ATLANTA (AP) — Georgia Gov. Brian Kemp is escalating his attack on President Joe Biden’s electric vehicle policy, speaking Tuesday at the groundbreaking for a company that received more than $100 million to refine graphite for electric batteries from the infrastructure law Biden signed.
“Georgia’s electric mobility boom is taking place because our state is second to none for companies looking to invest, relocate, expand, and innovate – not because the federal government continues to put their thumb on the scale, favoring a few companies over the industry as a whole,” Kemp said, according to advance remarks of his speech at Anovion Technologies.
The remarks are unusually partisan for a factory groundbreaking. Anovion’s $800 million investment promises 400 new jobs in rural Bainbridge, in the state’s far southwest corner.
Georgia has been a top beneficiary of a nationwide electric vehicle investment boom, with more than 40 electric vehicle-related projects since 2020 pledging $22.7 billion of investment and 28,400 jobs in the state.
“When President Biden and others falsely try to take credit for Georgia’s success, don’t forget that next year is an election year,” Kemp said.
The Republican governor planned this attack knowing Democratic Sen. Jon Ossoff would likely share his stage at the groundbreaking. Ossoff has been Georgia’s most high-profile supporter of Biden’s electric vehicle policies.

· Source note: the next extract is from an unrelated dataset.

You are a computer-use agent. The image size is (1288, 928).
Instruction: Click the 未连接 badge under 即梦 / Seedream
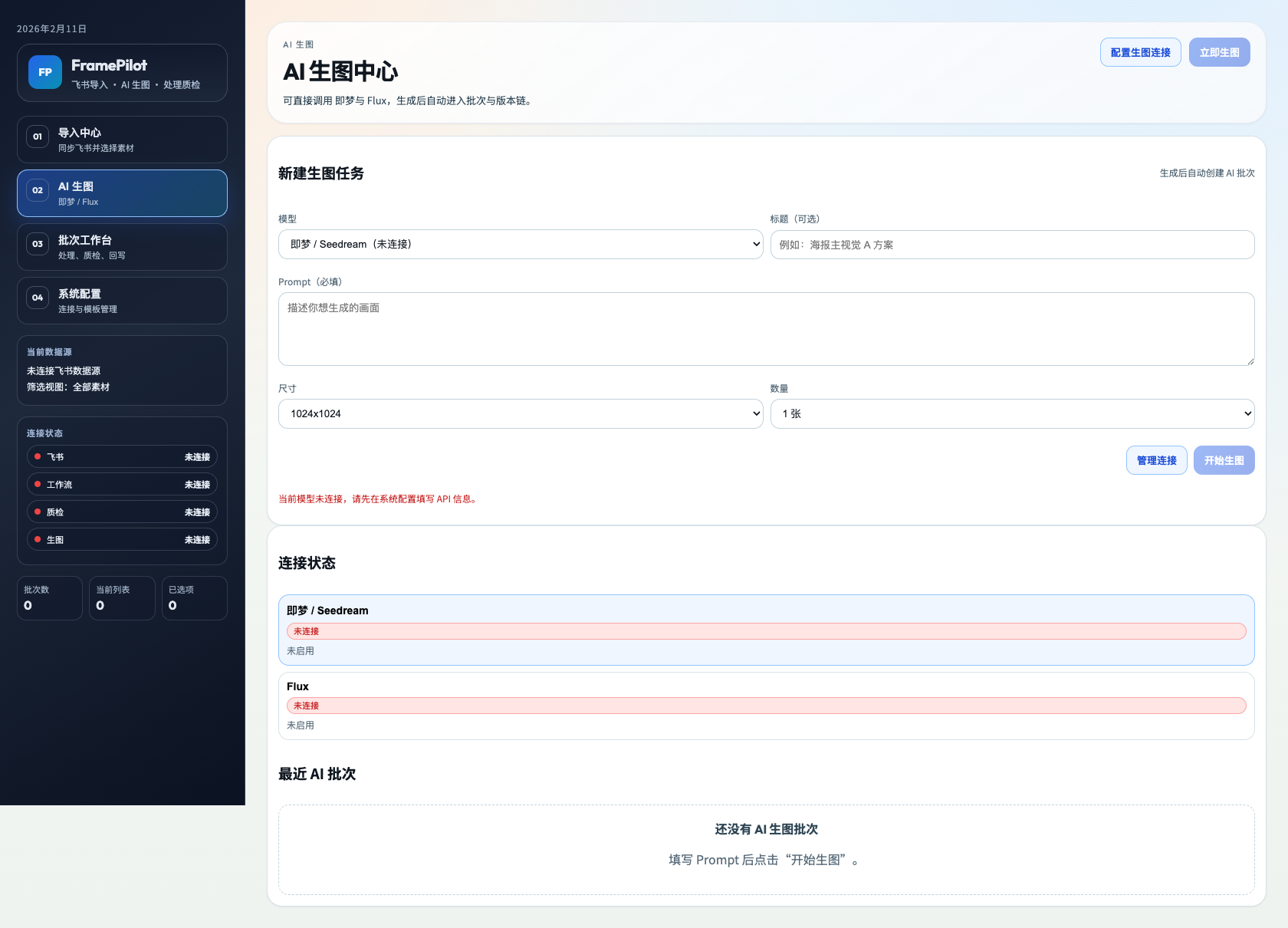pos(306,630)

The two could be rivals for the Senate seat in 2026.
Ossoff has argued that Georgia’s investment boom wouldn’t happen without Democratic policies.
“It is bizarre to attend a groundbreaking and launch a political attack on the very policy that made the groundbreaking possible,” Ossoff told The Associated Press before the event, where he was invited but not scheduled for a speaking role. “The governor is throwing a panicked political tantrum over the success of federal manufacturing policies in his own state.”
Kemp has always opposed the Inflation Reduction Act, which is pumping billions into electric vehicle subsidies. He’s disagreed in particular with its domestic content standards, meant to increase America’s clean-energy manufacturing capacity. They make tax incentives on electric vehicles available only when the vehicle, the battery, and key raw materials in the battery are all made in the United States.
Hyundai Motor Group, which is building a $5.5 billion plant to assemble electric vehicles and batteries in Ellabell, Georgia, near Savannah, has said the tax credits are unfair because its electric vehicles aren’t currently eligible. Kemp referenced the South Korean conglomerate’s criticism in his speech Tuesday, saying “that approach simply doesn’t work.”
While Ossoff’s fellow Democratic senator, Raphael Warnock, had proposed making the tax credits more flexible, Ossoff has emphasized that benefits will be available to Hyundai once the Ellabell plant starts production.
Kemp has said it’s wrong to credit Biden for the boom, noting that Rivian Automotive announced a $5 billion plant east of Atlanta in December 2021, while Hyundai announced in May 2022, both before Biden signed the Inflation Reduction Act.
For his part, Kemp said again Tuesday that he wants to make Georgia the “e-mobility capital of the nation” as his second-term legacy.
Things got tenser when Hyundai and LG Energy Solution announced a $4.3 billion electric battery plant in May at Hyundai’s new complex. Ossoff assertively trumpeted the news while Kemp was in Israel, a move that chafed some Kemp administration officials.
Kemp attributed Anovion’s choice of location to state and local officials, saying “they don’t posture or showboat, and they don’t try to steal credit.”
The governor himself is in an awkward spot politically, with many Republicans opposing electric vehicles. Weeks after the Hyundai battery announcement, former President Donald Trump told the Georgia Republican convention that he would abolish Biden’s electric vehicle policies, saying “First day in office, I’ll be ending all of that,” to cheers from a crowd in Columbus.
Kemp who didn’t attend that convention out of dissatisfaction with state the party’s leadership, has tried to persuade Republicans to break off their love affair with Trump, while at the same time opposing a Democratic president whose administration has lavished electric vehicle makers with billions in incentives.
“Unlike top-down systems like China’s, and those advocated by some on the federal level, we aren’t dictating how this growth happens,” Kemp said Tuesday. “We aren’t picking winners and losers. We’re letting the market drive this innovation and expansion.”
But it’s hard to say Anovion is solely a creature of the market. The Chicago-based firm’s Georgia factory will make synthetic graphite — a key ingredient for lithium batteries — benefitting from the content standards that are boosting domestic graphite demand. It won $117 million in federal financing to build and improve factories. And it may be able to claim federal tax credits of 10% on the costs of producing graphite as well as 30% on its factory investment, both part of the Inflation Reduction Act.
“Manufacturing is coming back to America and it’s coming to Georgia, as we intended when we passed these infrastructure and manufacturing policies,” Ossoff said.